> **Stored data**
....

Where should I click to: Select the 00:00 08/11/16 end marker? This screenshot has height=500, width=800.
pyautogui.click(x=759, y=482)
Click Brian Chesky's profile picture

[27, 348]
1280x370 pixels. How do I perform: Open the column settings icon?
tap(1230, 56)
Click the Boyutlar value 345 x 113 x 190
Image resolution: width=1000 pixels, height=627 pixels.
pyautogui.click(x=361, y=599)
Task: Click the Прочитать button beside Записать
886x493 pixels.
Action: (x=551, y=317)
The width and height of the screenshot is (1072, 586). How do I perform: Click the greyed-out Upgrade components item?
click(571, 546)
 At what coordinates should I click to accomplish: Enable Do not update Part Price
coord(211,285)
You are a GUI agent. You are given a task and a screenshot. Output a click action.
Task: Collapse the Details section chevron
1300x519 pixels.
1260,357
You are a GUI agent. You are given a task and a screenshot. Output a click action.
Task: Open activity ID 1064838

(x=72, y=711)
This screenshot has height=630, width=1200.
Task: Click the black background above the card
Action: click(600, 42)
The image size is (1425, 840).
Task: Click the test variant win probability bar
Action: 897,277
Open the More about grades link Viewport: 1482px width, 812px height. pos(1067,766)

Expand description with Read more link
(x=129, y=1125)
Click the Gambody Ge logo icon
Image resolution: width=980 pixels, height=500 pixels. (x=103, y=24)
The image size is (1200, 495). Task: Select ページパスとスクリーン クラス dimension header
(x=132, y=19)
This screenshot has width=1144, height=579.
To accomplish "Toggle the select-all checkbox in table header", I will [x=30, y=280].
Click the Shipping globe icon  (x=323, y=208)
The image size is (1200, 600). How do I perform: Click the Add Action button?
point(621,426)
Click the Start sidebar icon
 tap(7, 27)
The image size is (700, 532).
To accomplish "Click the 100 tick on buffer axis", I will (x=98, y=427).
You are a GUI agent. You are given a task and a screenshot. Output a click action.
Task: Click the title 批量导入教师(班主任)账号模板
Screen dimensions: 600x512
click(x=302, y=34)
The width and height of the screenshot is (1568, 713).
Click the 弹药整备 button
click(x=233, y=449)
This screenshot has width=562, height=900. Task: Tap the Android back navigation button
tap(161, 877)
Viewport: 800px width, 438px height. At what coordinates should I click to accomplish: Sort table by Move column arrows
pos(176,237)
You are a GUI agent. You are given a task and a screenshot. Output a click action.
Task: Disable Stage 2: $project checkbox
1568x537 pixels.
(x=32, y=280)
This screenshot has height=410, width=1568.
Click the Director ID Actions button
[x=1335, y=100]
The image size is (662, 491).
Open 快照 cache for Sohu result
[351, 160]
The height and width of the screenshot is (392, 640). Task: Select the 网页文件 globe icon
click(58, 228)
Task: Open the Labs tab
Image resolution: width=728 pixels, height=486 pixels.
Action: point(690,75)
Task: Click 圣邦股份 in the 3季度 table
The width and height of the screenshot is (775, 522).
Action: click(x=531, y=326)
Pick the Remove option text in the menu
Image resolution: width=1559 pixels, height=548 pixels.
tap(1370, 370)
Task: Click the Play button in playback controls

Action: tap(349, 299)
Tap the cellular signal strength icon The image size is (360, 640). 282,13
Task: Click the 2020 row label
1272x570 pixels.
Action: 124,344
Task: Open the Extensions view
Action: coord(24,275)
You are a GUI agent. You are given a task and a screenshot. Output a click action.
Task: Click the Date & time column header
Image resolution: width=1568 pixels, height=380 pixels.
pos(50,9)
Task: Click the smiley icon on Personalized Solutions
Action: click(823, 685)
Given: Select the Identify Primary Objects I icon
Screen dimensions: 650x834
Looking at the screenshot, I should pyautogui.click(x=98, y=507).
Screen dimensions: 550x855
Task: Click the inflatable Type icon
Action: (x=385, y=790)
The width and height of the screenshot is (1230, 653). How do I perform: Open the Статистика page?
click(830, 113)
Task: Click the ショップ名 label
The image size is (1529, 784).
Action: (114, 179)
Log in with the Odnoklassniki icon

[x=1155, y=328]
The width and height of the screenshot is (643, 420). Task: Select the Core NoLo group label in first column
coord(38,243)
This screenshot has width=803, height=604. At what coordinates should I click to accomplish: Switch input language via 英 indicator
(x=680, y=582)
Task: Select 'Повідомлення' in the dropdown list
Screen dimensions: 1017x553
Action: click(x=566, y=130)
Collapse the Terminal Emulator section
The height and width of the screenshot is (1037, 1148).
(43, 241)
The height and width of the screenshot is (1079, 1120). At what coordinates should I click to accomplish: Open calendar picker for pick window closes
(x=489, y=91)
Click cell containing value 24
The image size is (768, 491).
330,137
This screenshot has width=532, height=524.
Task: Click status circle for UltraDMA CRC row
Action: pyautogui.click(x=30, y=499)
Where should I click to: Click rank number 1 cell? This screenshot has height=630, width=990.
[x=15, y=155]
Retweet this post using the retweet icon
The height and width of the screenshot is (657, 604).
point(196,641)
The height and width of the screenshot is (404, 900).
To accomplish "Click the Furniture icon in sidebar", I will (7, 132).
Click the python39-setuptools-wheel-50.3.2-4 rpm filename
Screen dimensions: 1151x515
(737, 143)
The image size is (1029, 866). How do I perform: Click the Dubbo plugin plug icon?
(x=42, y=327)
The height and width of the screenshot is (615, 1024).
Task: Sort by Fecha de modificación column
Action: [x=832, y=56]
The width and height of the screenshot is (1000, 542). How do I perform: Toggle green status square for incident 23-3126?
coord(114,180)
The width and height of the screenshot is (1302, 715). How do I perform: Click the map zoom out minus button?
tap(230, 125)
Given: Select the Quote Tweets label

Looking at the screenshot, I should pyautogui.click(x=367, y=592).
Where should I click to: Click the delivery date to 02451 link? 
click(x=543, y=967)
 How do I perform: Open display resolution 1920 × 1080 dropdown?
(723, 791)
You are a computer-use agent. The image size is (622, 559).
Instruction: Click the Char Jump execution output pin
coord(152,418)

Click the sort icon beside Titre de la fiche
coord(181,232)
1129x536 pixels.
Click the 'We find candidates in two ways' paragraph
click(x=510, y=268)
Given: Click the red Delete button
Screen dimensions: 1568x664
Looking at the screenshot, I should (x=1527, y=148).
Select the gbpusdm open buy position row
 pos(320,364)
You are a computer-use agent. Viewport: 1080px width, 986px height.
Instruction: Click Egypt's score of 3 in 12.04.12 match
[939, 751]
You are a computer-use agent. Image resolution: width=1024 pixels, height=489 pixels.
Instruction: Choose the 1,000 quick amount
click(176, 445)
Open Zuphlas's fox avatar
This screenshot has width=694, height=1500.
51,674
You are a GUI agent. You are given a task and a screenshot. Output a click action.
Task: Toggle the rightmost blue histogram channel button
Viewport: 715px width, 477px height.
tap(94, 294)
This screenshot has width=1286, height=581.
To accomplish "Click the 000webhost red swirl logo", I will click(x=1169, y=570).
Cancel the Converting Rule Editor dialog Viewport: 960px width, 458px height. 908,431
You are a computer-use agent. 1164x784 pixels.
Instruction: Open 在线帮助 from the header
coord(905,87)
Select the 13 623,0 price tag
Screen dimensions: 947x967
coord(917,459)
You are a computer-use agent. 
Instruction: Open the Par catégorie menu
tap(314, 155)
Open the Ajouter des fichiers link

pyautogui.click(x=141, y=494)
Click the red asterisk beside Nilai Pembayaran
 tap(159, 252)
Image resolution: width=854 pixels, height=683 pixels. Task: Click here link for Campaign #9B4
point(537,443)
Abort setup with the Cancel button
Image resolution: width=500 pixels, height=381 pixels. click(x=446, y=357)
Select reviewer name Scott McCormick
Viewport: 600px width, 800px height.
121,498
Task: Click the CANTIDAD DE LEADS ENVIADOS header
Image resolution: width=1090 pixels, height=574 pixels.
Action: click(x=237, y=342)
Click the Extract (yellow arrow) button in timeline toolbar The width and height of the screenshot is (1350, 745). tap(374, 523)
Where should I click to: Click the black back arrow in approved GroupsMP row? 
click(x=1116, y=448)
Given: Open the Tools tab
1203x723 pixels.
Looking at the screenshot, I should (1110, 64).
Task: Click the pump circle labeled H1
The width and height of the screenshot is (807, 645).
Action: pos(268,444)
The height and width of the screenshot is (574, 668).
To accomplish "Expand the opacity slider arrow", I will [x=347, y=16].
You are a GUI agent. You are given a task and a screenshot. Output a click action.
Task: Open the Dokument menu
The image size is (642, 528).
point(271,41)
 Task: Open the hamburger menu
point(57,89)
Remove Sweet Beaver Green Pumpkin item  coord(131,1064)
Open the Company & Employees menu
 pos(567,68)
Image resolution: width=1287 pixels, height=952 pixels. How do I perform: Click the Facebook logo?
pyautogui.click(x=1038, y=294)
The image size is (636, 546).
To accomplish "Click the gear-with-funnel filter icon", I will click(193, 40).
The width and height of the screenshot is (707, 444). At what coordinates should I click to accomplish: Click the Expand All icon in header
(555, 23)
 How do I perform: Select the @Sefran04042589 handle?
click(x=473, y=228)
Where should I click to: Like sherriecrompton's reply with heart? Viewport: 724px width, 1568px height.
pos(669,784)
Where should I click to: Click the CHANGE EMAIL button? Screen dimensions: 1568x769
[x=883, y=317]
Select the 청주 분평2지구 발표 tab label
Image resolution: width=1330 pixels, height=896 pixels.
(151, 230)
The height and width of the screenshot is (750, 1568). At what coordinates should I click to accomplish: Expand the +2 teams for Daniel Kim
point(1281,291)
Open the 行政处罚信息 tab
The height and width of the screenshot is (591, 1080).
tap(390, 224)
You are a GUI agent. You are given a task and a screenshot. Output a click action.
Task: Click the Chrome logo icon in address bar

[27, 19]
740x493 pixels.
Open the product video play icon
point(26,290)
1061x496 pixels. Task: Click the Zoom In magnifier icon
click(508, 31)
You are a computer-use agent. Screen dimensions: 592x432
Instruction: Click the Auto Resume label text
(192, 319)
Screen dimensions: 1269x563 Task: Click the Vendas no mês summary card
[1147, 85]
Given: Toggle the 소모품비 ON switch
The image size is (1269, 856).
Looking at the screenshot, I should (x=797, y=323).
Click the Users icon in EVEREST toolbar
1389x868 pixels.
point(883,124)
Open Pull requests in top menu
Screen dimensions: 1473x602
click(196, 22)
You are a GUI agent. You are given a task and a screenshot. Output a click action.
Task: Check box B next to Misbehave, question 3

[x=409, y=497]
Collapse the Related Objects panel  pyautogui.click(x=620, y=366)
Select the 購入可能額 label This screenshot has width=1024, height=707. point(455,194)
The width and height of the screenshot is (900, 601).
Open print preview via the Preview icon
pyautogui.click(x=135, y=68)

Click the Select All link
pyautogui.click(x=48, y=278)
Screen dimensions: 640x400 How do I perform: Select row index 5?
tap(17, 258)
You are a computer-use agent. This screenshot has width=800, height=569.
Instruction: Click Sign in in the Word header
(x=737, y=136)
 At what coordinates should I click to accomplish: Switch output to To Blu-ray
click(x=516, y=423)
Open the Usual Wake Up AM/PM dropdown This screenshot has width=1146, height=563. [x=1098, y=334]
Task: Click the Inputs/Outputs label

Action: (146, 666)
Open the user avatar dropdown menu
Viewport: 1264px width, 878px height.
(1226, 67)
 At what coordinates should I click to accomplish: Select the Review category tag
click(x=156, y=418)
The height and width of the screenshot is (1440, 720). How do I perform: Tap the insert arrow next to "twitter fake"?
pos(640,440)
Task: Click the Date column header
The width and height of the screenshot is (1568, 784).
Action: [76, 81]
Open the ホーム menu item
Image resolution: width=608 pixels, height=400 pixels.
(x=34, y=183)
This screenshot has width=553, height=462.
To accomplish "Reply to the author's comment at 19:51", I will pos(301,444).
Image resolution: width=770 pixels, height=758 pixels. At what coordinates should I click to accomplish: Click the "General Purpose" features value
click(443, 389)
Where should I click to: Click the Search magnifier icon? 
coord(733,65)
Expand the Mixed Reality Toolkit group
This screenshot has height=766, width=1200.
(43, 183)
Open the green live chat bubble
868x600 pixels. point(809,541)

....

> **The problem**
From the line holding "Instruction: Click Sign in in the Word header" down to the last line of the records above, restate each line exactly as written.

> **Solution to this task**
Instruction: Click Sign in in the Word header
(x=737, y=136)
 At what coordinates should I click to accomplish: Switch output to To Blu-ray
click(x=516, y=423)
Open the Usual Wake Up AM/PM dropdown This screenshot has width=1146, height=563. [x=1098, y=334]
Task: Click the Inputs/Outputs label

Action: (146, 666)
Open the user avatar dropdown menu
Viewport: 1264px width, 878px height.
(1226, 67)
 At what coordinates should I click to accomplish: Select the Review category tag
click(x=156, y=418)
The height and width of the screenshot is (1440, 720). How do I perform: Tap the insert arrow next to "twitter fake"?
pos(640,440)
Task: Click the Date column header
The width and height of the screenshot is (1568, 784).
Action: [76, 81]
Open the ホーム menu item
Image resolution: width=608 pixels, height=400 pixels.
(x=34, y=183)
This screenshot has width=553, height=462.
To accomplish "Reply to the author's comment at 19:51", I will pos(301,444).
Image resolution: width=770 pixels, height=758 pixels. At what coordinates should I click to accomplish: Click the "General Purpose" features value
click(443, 389)
Where should I click to: Click the Search magnifier icon? 
coord(733,65)
Expand the Mixed Reality Toolkit group
This screenshot has height=766, width=1200.
(43, 183)
Open the green live chat bubble
868x600 pixels. point(809,541)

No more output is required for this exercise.